Autodock4 and Vina

Overview

Autodock is a suite of automated docking tools. It is designed to predict how small molecules, such as substrates or drug candidates, bind to a receptor of known 3D structure.

The following versions are installed on the CSF3:

Autodock Vina is the new version and can run in parallel (unlike Autodock4). Autodock4-MP is a parallelized version of Autodock4 but should be considered experimental on the CSF3. Users are encouraged to try Autodock Vina first.

Restrictions on use

Access to Autodock4 and Autodock Vina is not restricted. However users must abide by the license terms of the software and provide citations in publications.

Please see the Autodock4 license (GPL v2) and the Autodock Vina license (a permissive Apache license).

Set up procedure

To access Vina you must first load the required modulefile in your jobscript:

module load apps/intel-17.0/autodock/vina-1.1.2

or, for serial autodock4:

module load apps/intel-17.0/autodock/4.2.5.1

For parallel autodock4 load one of the following modulefiles:

module load apps/intel-17.0/autodock/4.2.2.1-MP-omp              # Single node multithreaded
module load apps/intel-17.0/autodock/4.2.2.1-MP-mpi              # Single and multi-node MPI

Any dependent modulefiles will be automatically loaded for you.

The 4.2.2.1-MP-omp modulefile provides a version that can be used on single Intel compute nodes (up to 32 cores).
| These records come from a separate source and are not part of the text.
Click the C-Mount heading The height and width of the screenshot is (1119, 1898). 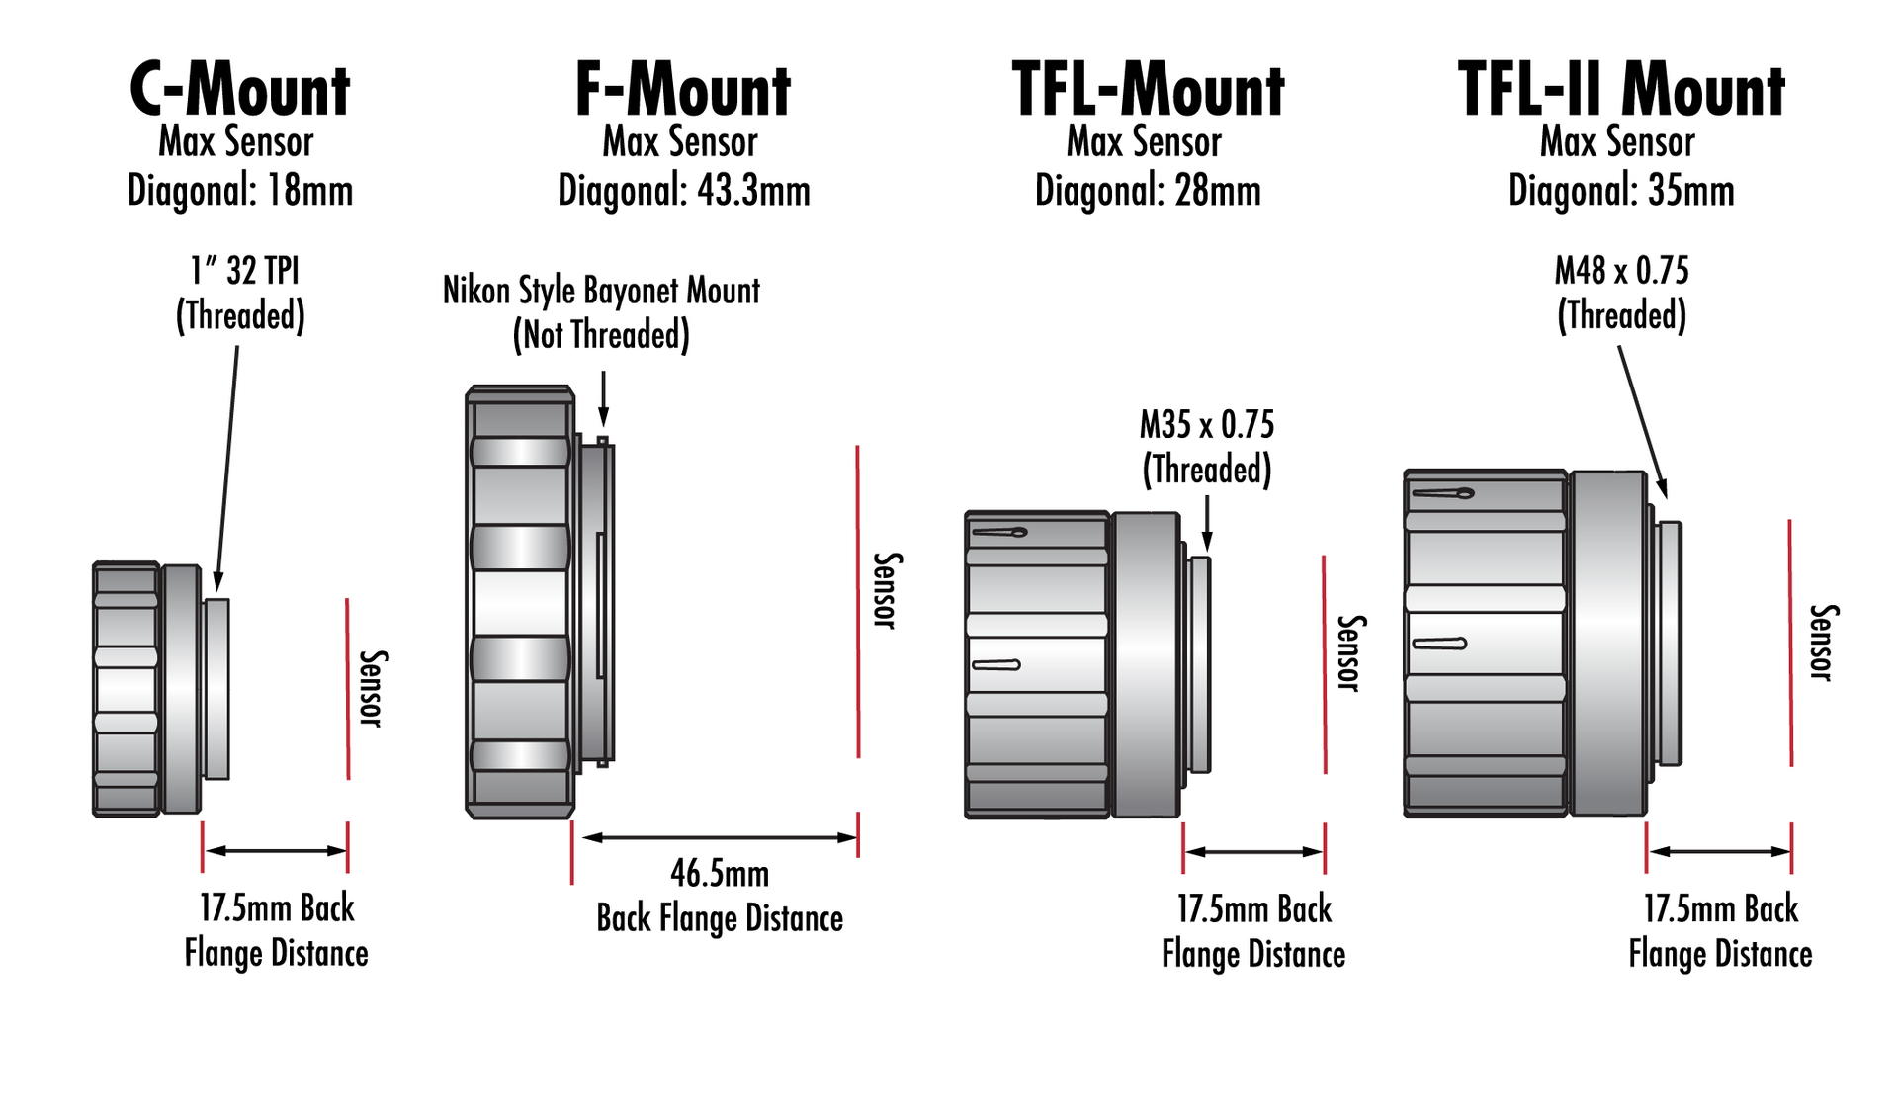pos(240,91)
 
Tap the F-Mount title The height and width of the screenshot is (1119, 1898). pos(683,91)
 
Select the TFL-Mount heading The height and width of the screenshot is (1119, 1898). pos(1148,91)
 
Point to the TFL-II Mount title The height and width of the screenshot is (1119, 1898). pos(1621,91)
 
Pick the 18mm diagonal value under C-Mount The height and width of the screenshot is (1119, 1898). pos(310,191)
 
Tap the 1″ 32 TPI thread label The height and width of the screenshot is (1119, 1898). pos(244,271)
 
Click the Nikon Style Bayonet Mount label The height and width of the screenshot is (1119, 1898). pos(601,291)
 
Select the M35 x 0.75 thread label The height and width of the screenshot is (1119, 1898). pos(1207,425)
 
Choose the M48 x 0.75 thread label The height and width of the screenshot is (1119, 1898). pos(1621,271)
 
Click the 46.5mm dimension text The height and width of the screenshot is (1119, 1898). pos(720,874)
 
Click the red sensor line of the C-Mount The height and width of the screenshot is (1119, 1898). pos(348,688)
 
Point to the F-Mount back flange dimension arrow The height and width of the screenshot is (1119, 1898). pos(720,838)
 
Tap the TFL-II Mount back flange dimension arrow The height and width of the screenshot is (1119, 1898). pos(1720,851)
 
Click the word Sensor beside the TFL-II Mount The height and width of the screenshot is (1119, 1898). pos(1821,643)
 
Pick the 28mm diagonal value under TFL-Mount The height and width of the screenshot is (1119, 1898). pos(1219,191)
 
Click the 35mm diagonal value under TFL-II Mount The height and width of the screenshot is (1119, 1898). pos(1691,191)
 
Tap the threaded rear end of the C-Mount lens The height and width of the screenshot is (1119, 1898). pos(216,688)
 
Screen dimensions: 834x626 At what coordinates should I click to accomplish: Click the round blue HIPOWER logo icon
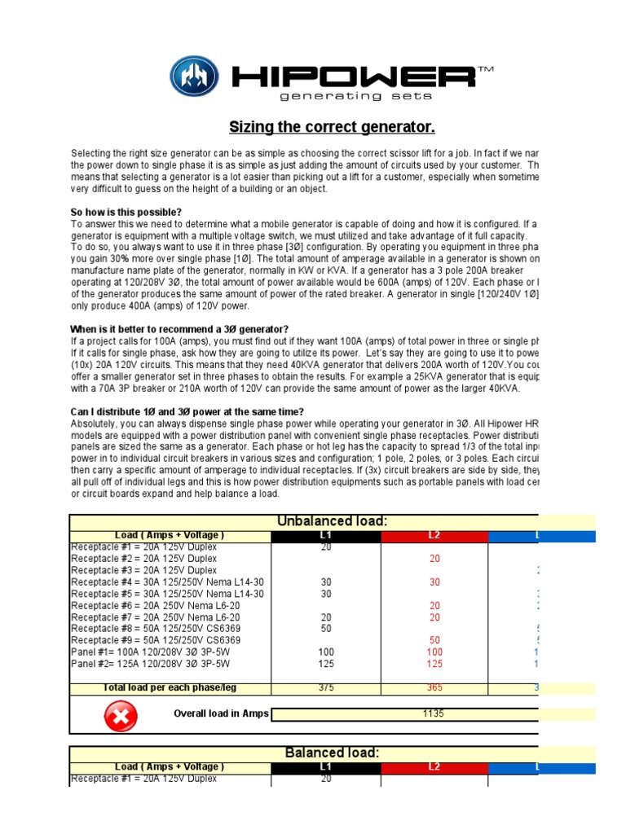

This also provides a serial version of Autodock4 MP which can be used to verify results from the parallel versions. It is highly recommended you do this to ensure the parallel versions are producing the results you expect!

The 4.2.2.1-MP-mpi modulefile provides a version that can be used on single compute node (up to 32 cores) and multiple compute nodes (minimum of x cores and must be a multiple of x) using MPI. 19 Nov 2018 – Please note that multi-node jobs are not possible on the CSF3 yet.

Running the application

Please do not run Autodock on the login node. Jobs should be submitted to the compute nodes via batch.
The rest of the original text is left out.